_What is being asked_: Arrange as a numbered list the part of the listing below that opens with the line containing "Сравнение (591, 1470)" and closes with the line containing "Обратная связь (257, 1470)", both of those lines included. Give only these lines and leave out any blank ones.

--------------------------------------------------

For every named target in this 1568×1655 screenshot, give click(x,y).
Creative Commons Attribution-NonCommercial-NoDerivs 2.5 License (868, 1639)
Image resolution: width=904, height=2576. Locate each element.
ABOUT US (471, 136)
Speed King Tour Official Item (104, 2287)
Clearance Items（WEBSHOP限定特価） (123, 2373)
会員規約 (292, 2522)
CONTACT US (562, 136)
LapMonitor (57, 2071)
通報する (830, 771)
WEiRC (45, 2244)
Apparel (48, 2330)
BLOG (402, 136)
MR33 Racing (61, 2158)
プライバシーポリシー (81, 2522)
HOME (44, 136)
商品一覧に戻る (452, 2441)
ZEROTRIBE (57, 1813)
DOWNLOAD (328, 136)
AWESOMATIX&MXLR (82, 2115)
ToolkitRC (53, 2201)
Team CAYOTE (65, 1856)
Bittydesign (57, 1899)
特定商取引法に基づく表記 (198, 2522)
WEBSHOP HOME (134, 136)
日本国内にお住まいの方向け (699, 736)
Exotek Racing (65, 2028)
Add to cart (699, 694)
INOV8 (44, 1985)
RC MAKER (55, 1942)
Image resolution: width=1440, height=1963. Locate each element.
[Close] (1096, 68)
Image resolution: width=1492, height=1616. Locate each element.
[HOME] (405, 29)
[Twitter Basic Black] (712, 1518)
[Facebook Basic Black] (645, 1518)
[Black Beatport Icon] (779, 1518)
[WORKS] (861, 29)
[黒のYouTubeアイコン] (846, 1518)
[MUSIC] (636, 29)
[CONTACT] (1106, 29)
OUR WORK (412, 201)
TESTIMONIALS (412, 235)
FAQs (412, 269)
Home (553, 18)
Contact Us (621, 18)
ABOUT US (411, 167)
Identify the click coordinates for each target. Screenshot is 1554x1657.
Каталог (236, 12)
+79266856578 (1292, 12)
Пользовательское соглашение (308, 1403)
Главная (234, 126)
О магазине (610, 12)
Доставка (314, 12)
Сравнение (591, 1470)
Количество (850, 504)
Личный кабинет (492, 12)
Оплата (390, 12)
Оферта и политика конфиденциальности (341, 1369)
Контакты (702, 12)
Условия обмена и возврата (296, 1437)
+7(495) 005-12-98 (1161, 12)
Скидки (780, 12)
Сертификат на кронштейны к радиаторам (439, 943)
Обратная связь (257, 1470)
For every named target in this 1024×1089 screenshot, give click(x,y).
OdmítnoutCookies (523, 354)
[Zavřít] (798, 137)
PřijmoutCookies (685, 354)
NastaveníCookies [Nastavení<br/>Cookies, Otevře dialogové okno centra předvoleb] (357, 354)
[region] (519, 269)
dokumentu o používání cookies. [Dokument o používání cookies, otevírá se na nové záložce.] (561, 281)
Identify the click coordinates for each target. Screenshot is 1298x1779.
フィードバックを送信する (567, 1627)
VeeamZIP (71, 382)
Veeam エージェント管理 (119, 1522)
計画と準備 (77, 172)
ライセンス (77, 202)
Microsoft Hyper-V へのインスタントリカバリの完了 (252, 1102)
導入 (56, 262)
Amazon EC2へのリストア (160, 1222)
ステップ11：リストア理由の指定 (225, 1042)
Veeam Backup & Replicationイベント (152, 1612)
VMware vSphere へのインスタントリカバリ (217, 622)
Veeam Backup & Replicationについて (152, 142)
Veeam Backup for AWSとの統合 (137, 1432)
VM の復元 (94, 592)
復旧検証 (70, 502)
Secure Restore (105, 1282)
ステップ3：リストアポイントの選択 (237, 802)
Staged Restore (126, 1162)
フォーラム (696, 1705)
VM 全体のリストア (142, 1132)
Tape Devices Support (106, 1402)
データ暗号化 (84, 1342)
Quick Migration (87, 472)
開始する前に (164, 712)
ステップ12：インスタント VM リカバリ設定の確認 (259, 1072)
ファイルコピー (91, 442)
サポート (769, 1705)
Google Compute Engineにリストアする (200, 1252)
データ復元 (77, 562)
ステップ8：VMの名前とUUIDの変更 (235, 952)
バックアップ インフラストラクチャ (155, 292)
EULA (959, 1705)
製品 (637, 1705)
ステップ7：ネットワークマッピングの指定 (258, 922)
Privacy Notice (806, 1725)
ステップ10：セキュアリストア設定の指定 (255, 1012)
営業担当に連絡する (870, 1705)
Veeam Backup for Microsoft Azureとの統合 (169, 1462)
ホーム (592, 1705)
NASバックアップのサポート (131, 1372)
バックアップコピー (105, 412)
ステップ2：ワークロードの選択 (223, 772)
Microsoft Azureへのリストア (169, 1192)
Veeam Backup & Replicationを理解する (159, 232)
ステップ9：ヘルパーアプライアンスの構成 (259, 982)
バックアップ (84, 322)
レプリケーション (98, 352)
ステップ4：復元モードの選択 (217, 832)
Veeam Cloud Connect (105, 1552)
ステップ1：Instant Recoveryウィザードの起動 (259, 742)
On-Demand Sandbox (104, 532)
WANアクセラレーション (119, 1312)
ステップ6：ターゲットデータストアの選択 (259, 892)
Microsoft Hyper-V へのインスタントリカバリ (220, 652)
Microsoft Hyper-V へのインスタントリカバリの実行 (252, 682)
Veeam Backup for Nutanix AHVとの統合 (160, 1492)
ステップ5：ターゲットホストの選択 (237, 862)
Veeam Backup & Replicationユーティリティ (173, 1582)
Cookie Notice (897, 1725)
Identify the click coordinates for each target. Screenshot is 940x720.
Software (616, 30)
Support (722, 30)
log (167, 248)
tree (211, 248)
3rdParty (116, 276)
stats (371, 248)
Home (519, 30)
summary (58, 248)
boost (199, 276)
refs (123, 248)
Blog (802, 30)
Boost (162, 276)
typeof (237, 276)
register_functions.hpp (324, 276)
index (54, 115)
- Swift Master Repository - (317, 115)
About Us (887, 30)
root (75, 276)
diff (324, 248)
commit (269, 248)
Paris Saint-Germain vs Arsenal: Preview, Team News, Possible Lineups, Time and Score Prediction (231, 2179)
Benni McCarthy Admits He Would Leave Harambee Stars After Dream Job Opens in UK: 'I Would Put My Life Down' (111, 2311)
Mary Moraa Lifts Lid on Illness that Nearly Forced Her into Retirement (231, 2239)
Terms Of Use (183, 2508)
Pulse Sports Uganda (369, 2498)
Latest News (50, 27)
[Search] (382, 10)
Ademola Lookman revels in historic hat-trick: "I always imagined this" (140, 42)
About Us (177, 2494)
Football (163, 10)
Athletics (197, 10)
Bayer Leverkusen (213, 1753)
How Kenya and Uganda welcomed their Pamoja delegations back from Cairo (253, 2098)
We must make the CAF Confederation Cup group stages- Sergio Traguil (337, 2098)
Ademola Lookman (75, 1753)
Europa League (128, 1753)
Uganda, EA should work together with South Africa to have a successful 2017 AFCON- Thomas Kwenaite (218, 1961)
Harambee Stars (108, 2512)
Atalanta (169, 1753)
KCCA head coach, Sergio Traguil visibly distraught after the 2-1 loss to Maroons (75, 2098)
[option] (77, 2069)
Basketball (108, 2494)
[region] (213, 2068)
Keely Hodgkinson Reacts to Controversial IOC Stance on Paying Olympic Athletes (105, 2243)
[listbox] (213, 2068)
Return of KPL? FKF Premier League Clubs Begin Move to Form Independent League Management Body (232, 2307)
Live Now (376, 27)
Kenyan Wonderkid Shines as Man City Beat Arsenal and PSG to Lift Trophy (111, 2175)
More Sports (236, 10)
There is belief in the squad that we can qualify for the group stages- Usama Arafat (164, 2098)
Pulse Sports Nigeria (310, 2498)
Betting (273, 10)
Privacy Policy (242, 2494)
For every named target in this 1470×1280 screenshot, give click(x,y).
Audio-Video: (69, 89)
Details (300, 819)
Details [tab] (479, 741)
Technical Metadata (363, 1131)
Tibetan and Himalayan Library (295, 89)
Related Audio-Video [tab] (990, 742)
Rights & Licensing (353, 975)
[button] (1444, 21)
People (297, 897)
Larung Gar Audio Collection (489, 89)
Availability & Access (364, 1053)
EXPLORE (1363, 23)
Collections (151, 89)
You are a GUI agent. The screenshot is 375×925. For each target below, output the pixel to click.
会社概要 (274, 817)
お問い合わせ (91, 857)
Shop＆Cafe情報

--------------------------------------------------

_Written solution_:
1. Сравнение (591, 1470)
2. Количество (850, 504)
3. Личный кабинет (492, 12)
4. Оплата (390, 12)
5. Оферта и политика конфиденциальности (341, 1369)
6. Контакты (702, 12)
7. Условия обмена и возврата (296, 1437)
8. +7(495) 005-12-98 (1161, 12)
9. Скидки (780, 12)
10. Сертификат на кронштейны к радиаторам (439, 943)
11. Обратная связь (257, 1470)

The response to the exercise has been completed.